人間には珍しい黒髪を持った少女レイは、解答の説明を求める生徒のごとく自然にすり寄ってきた。
「……マメだよ。右手の中指と小指にでかいマメがあったろ? あれは製布系の工場で働く人にできる典型的なものなんだ。あんな剥がれたマメを持ってて、休日でもないこんな日に働かずに賊行為なんてしてる人物は、最近工場をクビになった人物の可能性が高いってわけだ」
「ふぅん、マメかぁ。私全然気づかなかったけど……あ、でもでも、奥さんと別れたっていう話はどこからきたの?」
「俺は最初、奥さんと別れたうんぬんって話はしてないんだがな」
「え?」
キョトンとした顔で、くりくりの黒目をさらにくりくりさせてこちらを見つめてくる。
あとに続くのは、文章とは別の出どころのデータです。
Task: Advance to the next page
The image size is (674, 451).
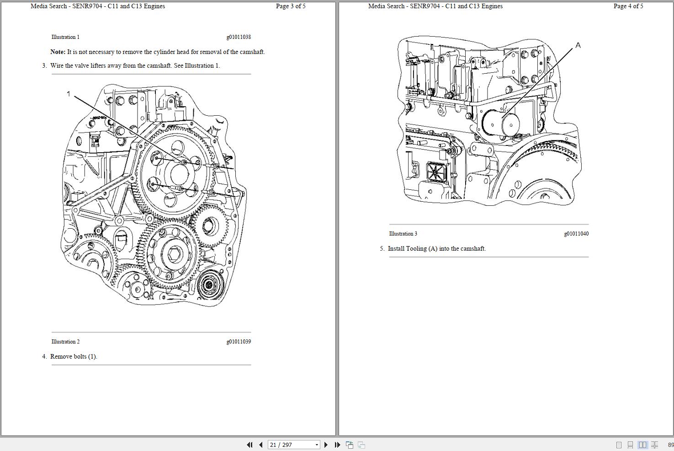Action: (x=326, y=444)
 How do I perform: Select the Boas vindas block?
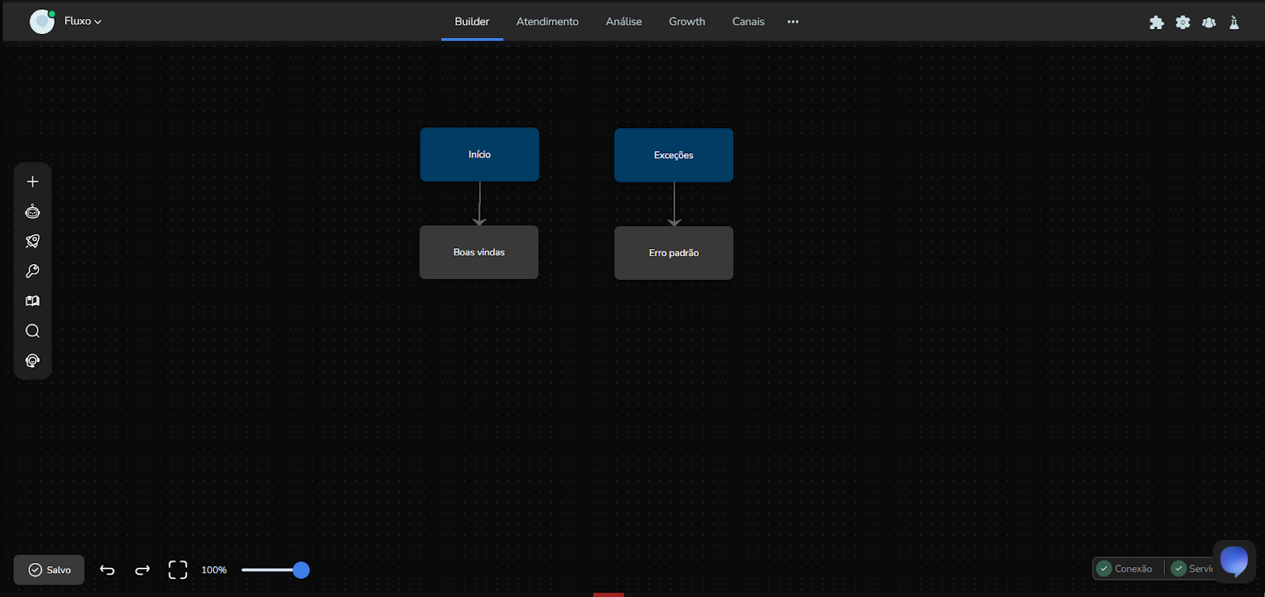pyautogui.click(x=479, y=252)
まるで小動物だ。
「俺は『何故今は一緒にはいらっしゃらないのですか?』って聞いただけだ。現にあの場には奥さんらしき人はいなかった。それに対して、相手が拡大解釈しただけだ」
「ははぁん。カマかけたわけね。ズルっ! シェイクはやっぱりズルっ! 『過去探偵』じゃなくて『カマ探偵』じゃないの」
「誰がカマ探偵だっ! それだとマズイからせめてカマかけ探偵にしてくれ!」
「そこは認めちゃうんだ……」
俺、シェイクは今日も金にならない事件をレイから引き受け、解決している。
……俺の理想の探偵仕事は、こんなんじゃないんだけどなぁ。